The skill of a great manager is to coach their teams to find and harness the skills that make them brilliant.
Aside from it giving us warm squishy feelings to nurture future leaders, these individuals also make a phenomenal difference to the bottom line. A McKinsey study found that for complex tasks, high performers are 800% more productive than average performers. Given that a third of senior executives cite hiring talent as their largest managerial challenge you’d expect that retaining high performers already in a business would be a major priority, right?
So, why are some managers failing to help their teams be the best they possibly can? I think there are two major factors at play – time and apathy. Put simply, people need a manager that gives a shit. It takes effort and skill to coach and teach. It’s not nice or easy to tell someone that they have an irritating habit, skills gap or lack experience.
Managers who avoid giving this feedback are doing their team members and the business a disservice. This is when employees become disengaged. Sadly, there is a huge amount of disengagement in business: in a 2015 Gallup study, 50 percent of respondents revealed they were “not engaged” at work.

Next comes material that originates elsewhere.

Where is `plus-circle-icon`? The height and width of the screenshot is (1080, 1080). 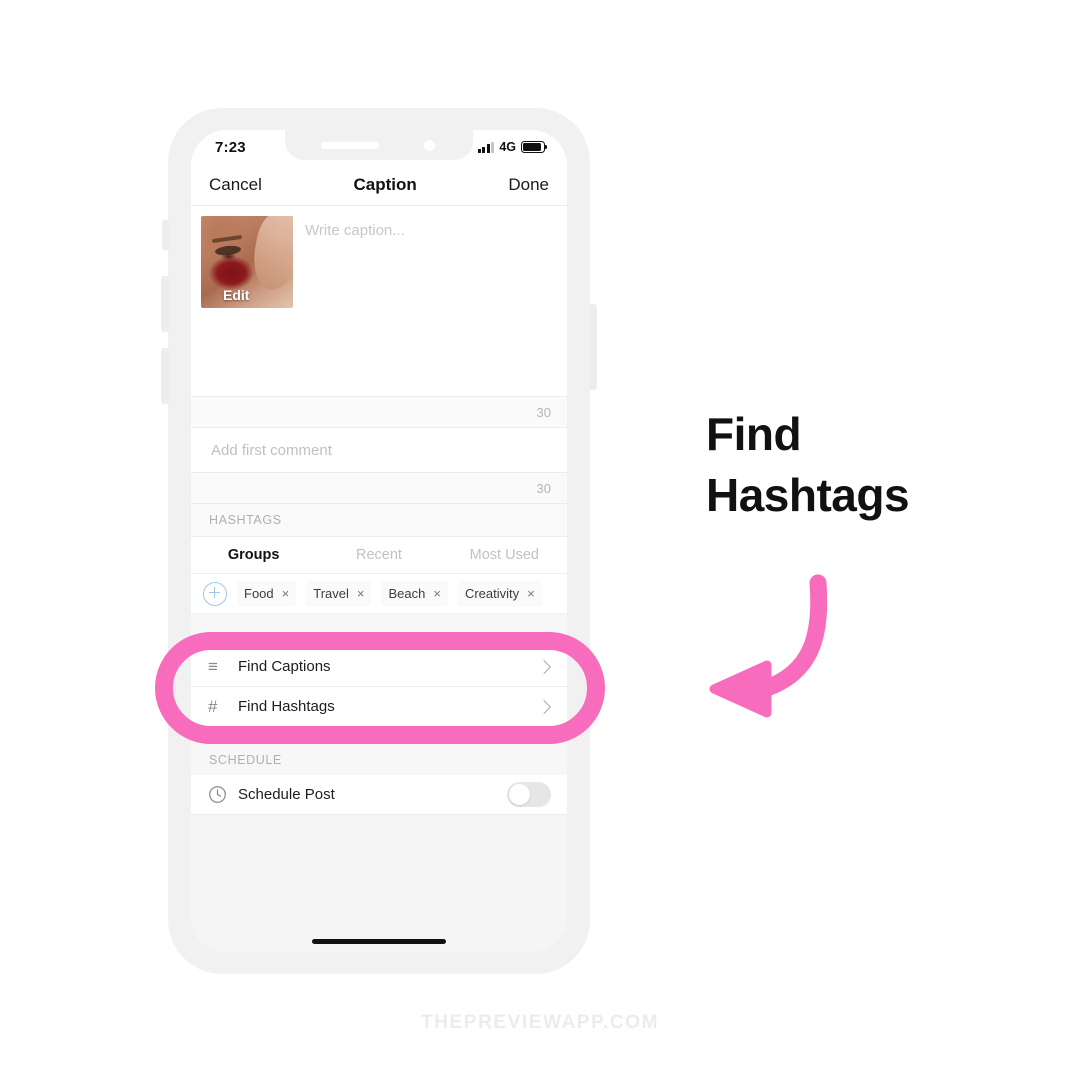 plus-circle-icon is located at coordinates (215, 594).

It takes humility and courage to coach and mentor when you know that someone in your team will be more successful than you. To quote Dr Daniel Kahneman ‘Business is more about emotions than most businesspeople care to admit.’.

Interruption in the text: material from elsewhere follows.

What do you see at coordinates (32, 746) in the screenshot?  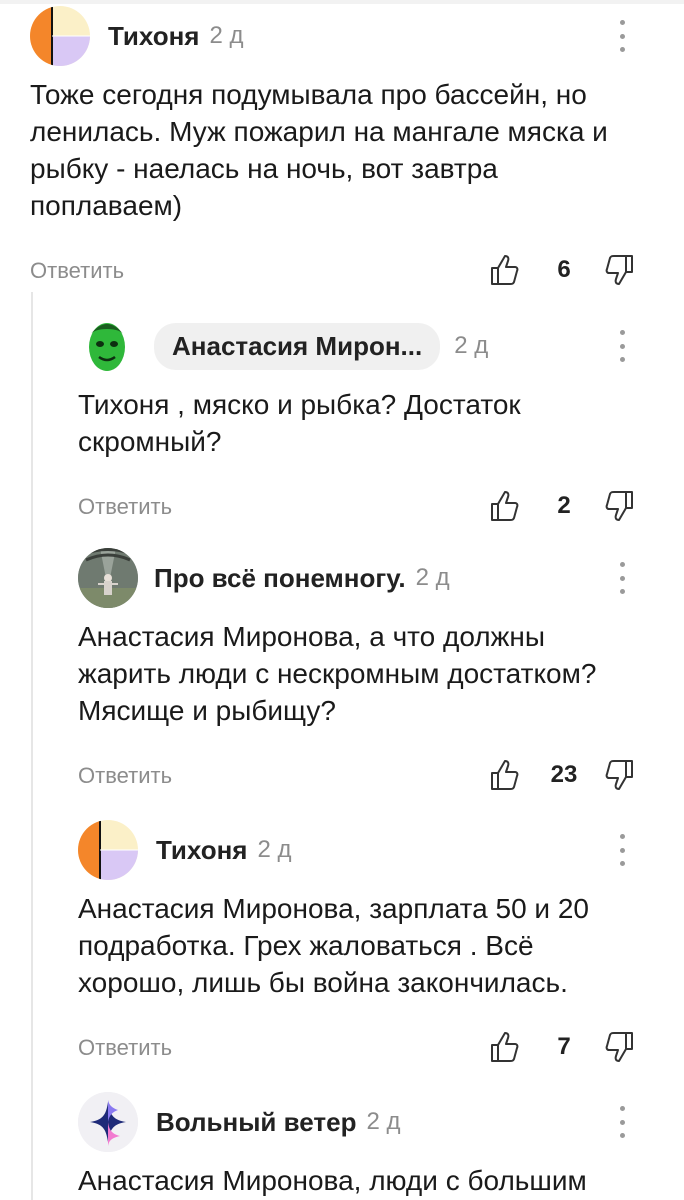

Therefore, there needs to be an incentive to be a good manager. HR Technologist reported that ‘If companies truly want managers to coach their employees, then they need to recognise and reward the managers who excel at it’.

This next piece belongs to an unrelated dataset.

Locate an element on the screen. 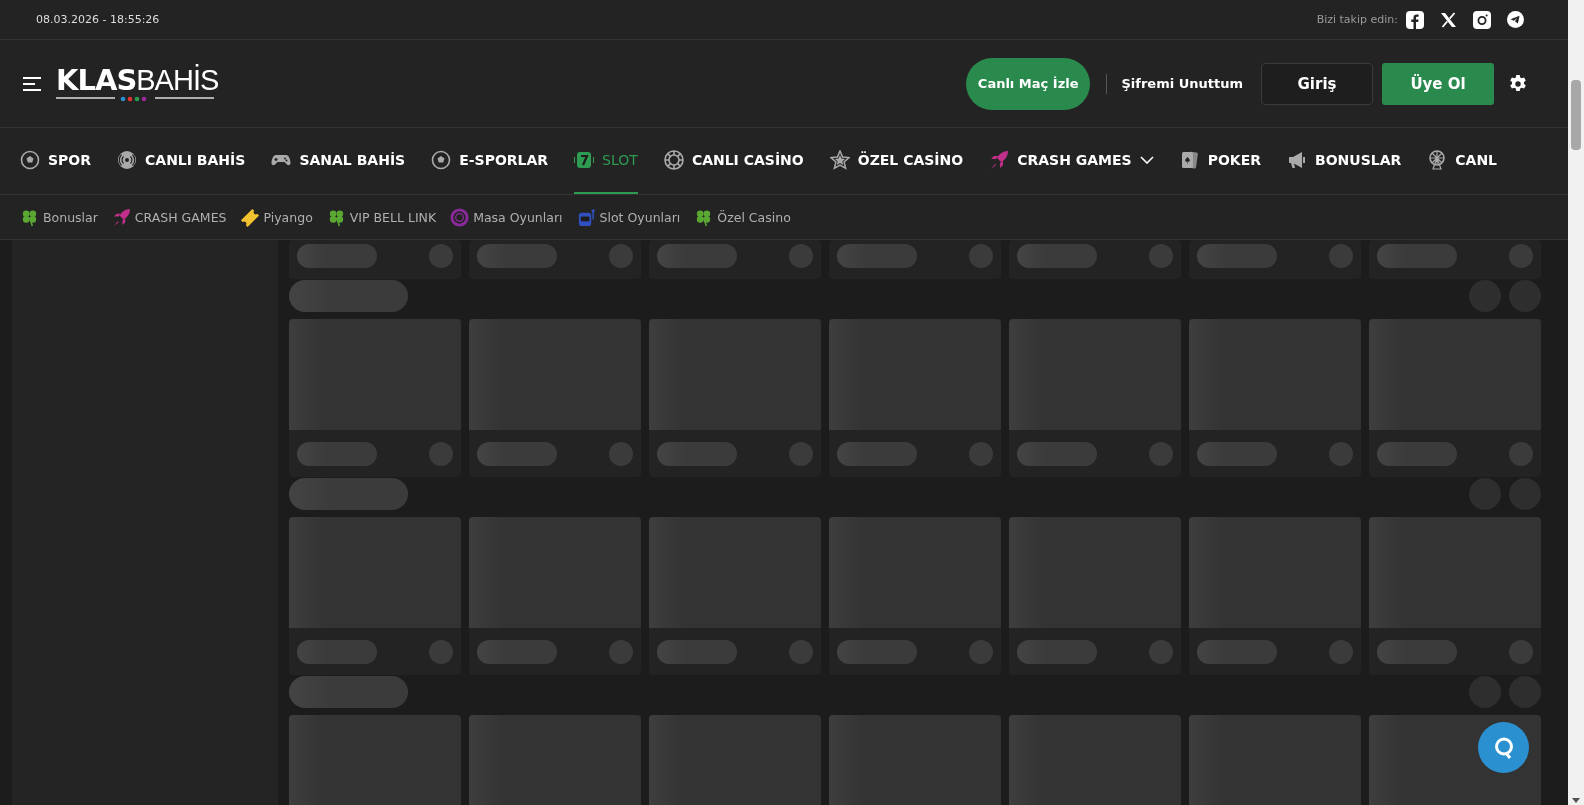  nav-tab: CANLI CASİNO is located at coordinates (734, 161).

Businesses have an obligation to train managers to manage. Those who fail to do this effectively, should be moved to less people-focused positions. Not all of us are born able to lead, in the same way not all of us are born to be engineers, it’s a skill that takes years of practice.
Organisations rarely keep hold of sales staff who consistently fail to reach quotas. Sales teams look at dashboards every day to track their performance against their target, and peers. Anyone who’s falling behind is expected to go the extra mile to make up the number – because that’s their job. The same should apply – if not more – when the currency you’re dealing with is human beings.
The failure to realise the impact that decent managers can have on productivity and motivation is wasteful and costly. I’ve worked in organisations where teams have lost faith in their manager, and then they start to leave, churn goes up and retention goes down. More damaging is when staff are brave enough to speak out against a poor manager and the business fails to act. Then teams start to become jaded and contempt sets in. It’s toxic.
I implore businesses to take bad management as seriously as they take other performance failures. I don’t mean just rooting out the bullies, I mean performance-managing individuals who don’t put their people first.
If Daedalus had been a decent manager, he might have told Icaraus to do more than follow his flight path. He could have asked Icarus to help him design the wings, or taught him about the process, so that they both understood the limitations of the tools at hand. Maybe Daedalus should have flown alongside him, teaching and coaching rather than commanding him to do as he was told, and letting him fail.